Exercise goal: Using the listing below, set down exactly the lines from the one that contains "557x401 pixels." through the one that contains "Click the Cut (scissors) toolbar icon", with no pictures.

────────────────────────────────────────

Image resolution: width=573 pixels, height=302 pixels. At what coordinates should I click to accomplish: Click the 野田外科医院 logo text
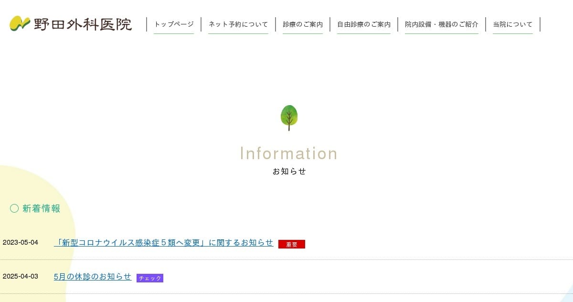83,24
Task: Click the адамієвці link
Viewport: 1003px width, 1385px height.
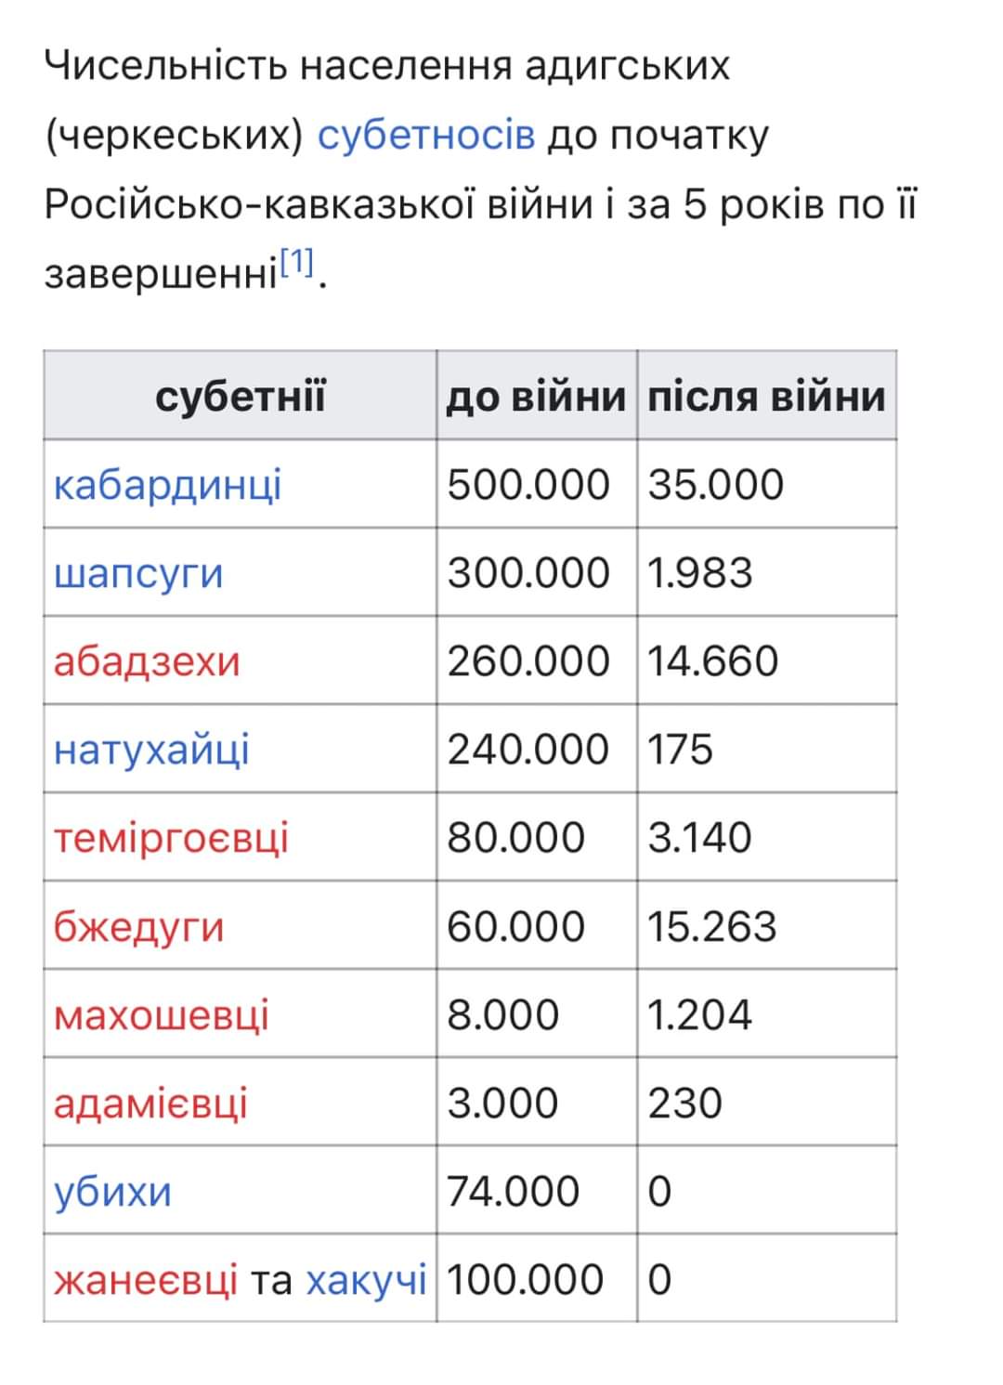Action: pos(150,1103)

────────────────────────────────────────

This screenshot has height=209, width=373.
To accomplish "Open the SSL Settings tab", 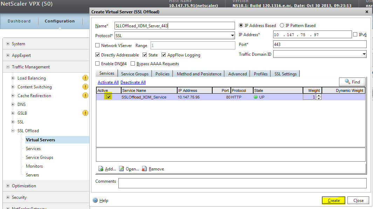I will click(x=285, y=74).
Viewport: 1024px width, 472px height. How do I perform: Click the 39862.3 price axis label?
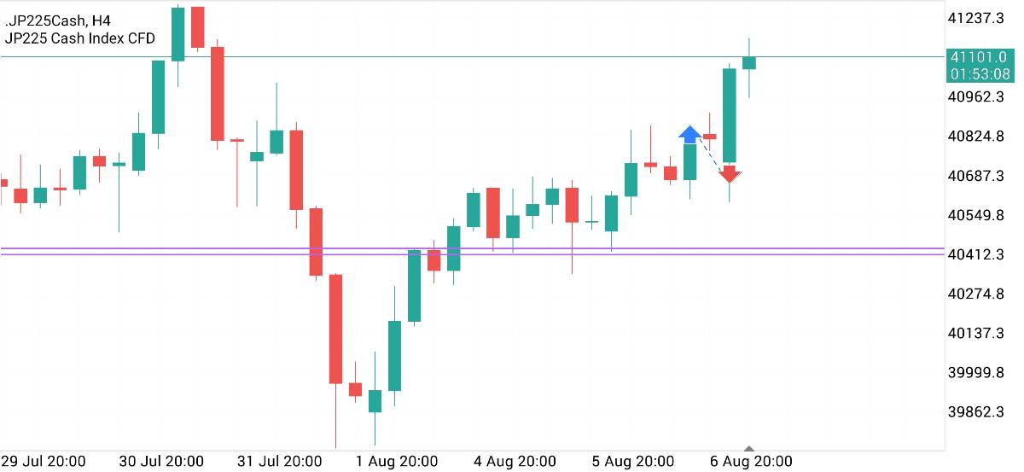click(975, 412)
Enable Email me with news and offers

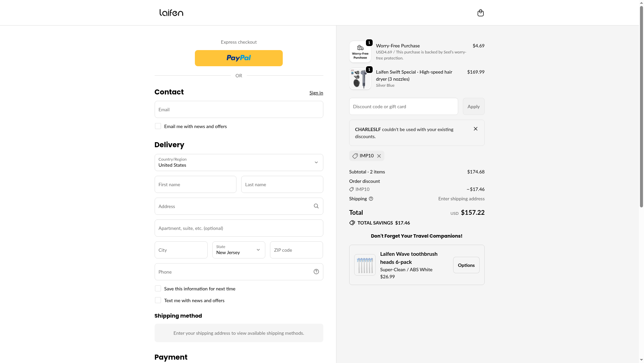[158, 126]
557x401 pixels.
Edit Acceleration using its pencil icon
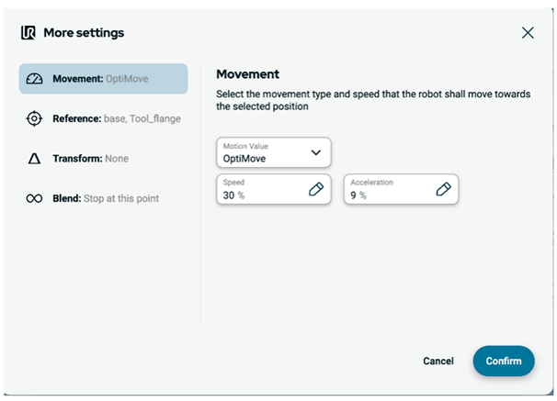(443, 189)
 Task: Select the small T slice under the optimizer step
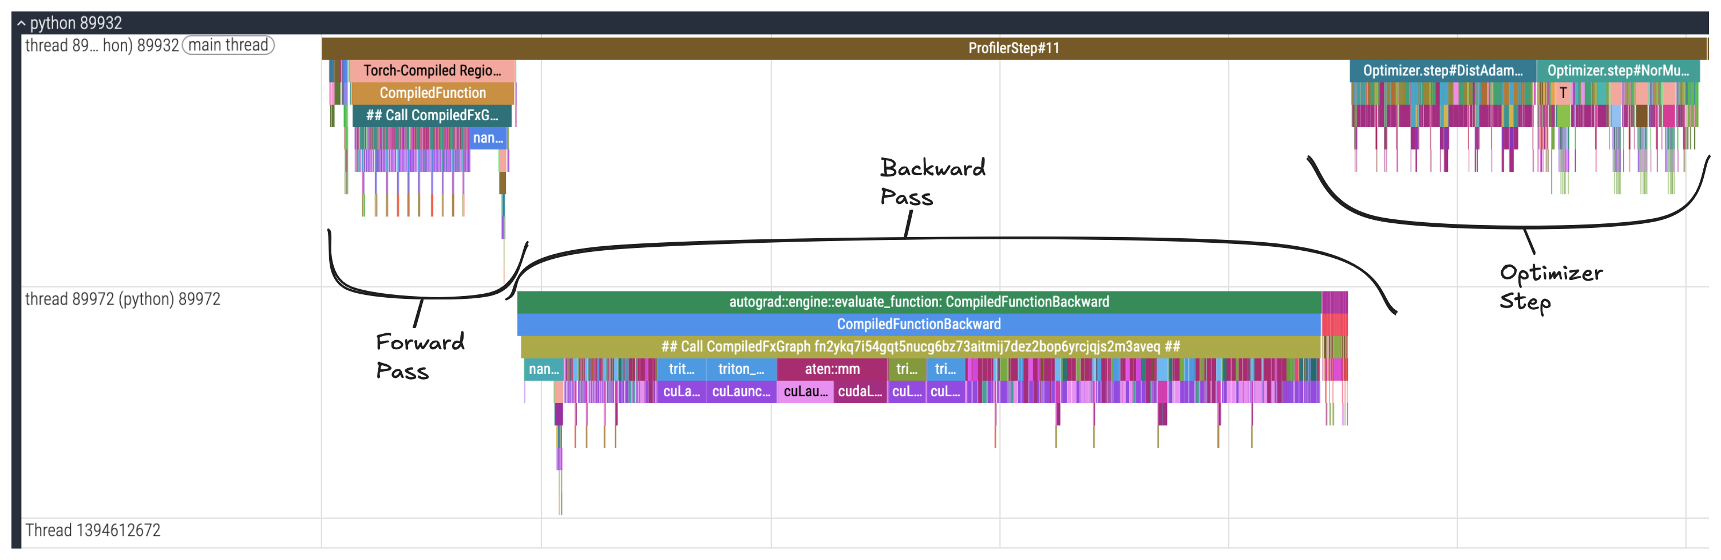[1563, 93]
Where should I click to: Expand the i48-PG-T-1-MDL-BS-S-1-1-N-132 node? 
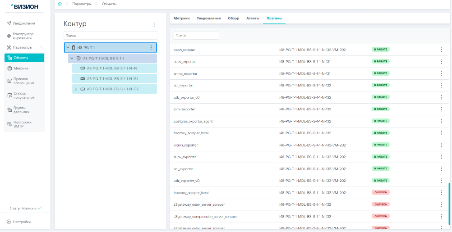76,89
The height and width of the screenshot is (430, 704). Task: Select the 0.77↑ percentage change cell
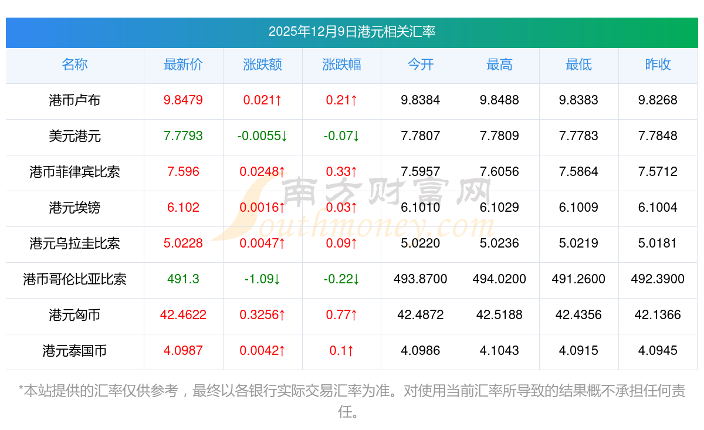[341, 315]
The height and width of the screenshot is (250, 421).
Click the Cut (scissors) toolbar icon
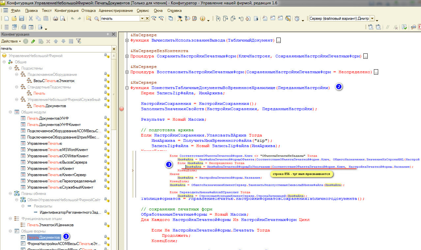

────────────────────────────────────────

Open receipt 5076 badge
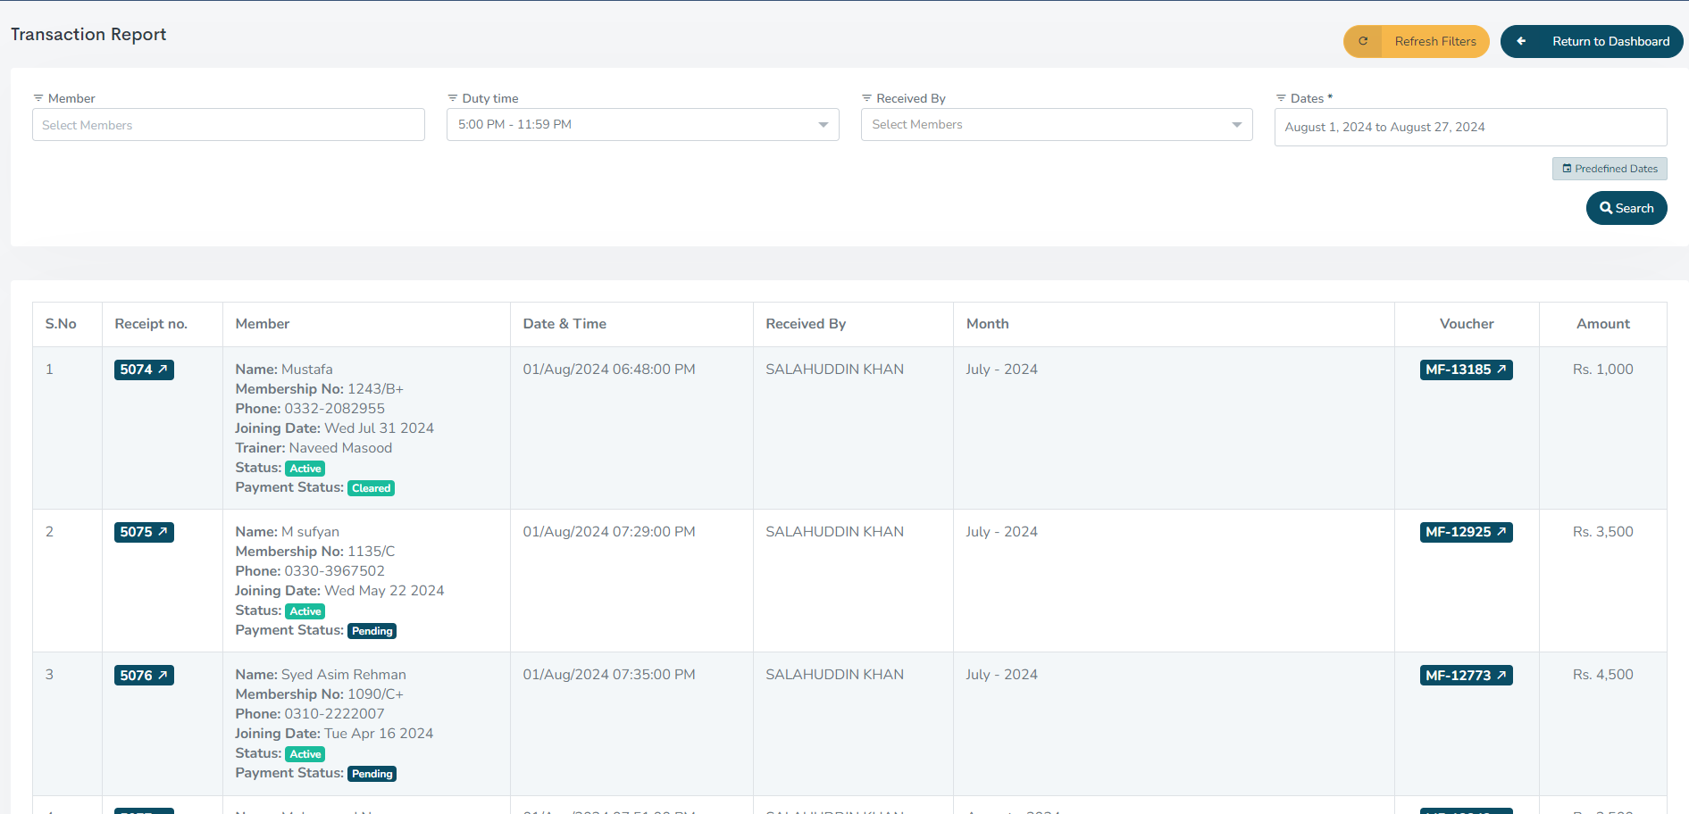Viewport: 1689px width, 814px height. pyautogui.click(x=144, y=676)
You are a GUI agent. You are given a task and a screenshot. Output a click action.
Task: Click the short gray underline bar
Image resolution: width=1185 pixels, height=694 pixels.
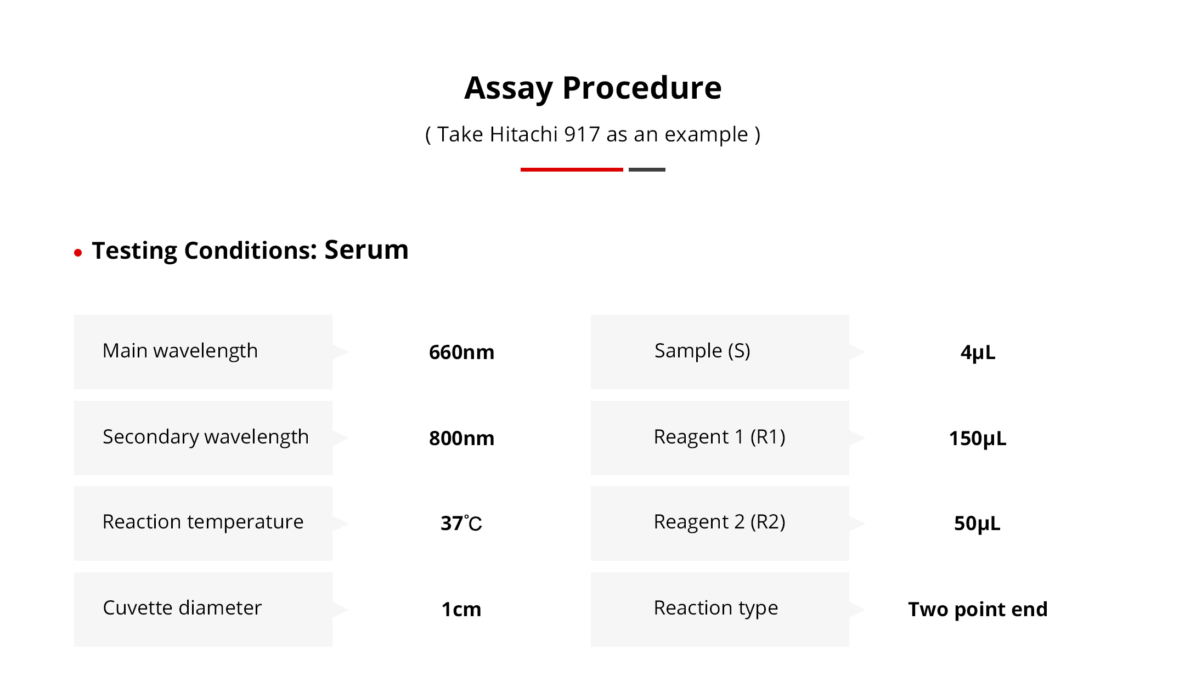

────────────────────────────────────────

Exercise result:
557x401 pixels.
Edit Acceleration using its pencil icon
(443, 189)
 Task: Select the small T slice under the optimizer step
[1563, 93]
Where should I click to: Expand the i48-PG-T-1-MDL-BS-S-1-1-N-132 node? 
76,89
The height and width of the screenshot is (430, 704). Task: Select the 0.77↑ percentage change cell
[341, 315]
The height and width of the screenshot is (250, 421).
Click the Cut (scissors) toolbar icon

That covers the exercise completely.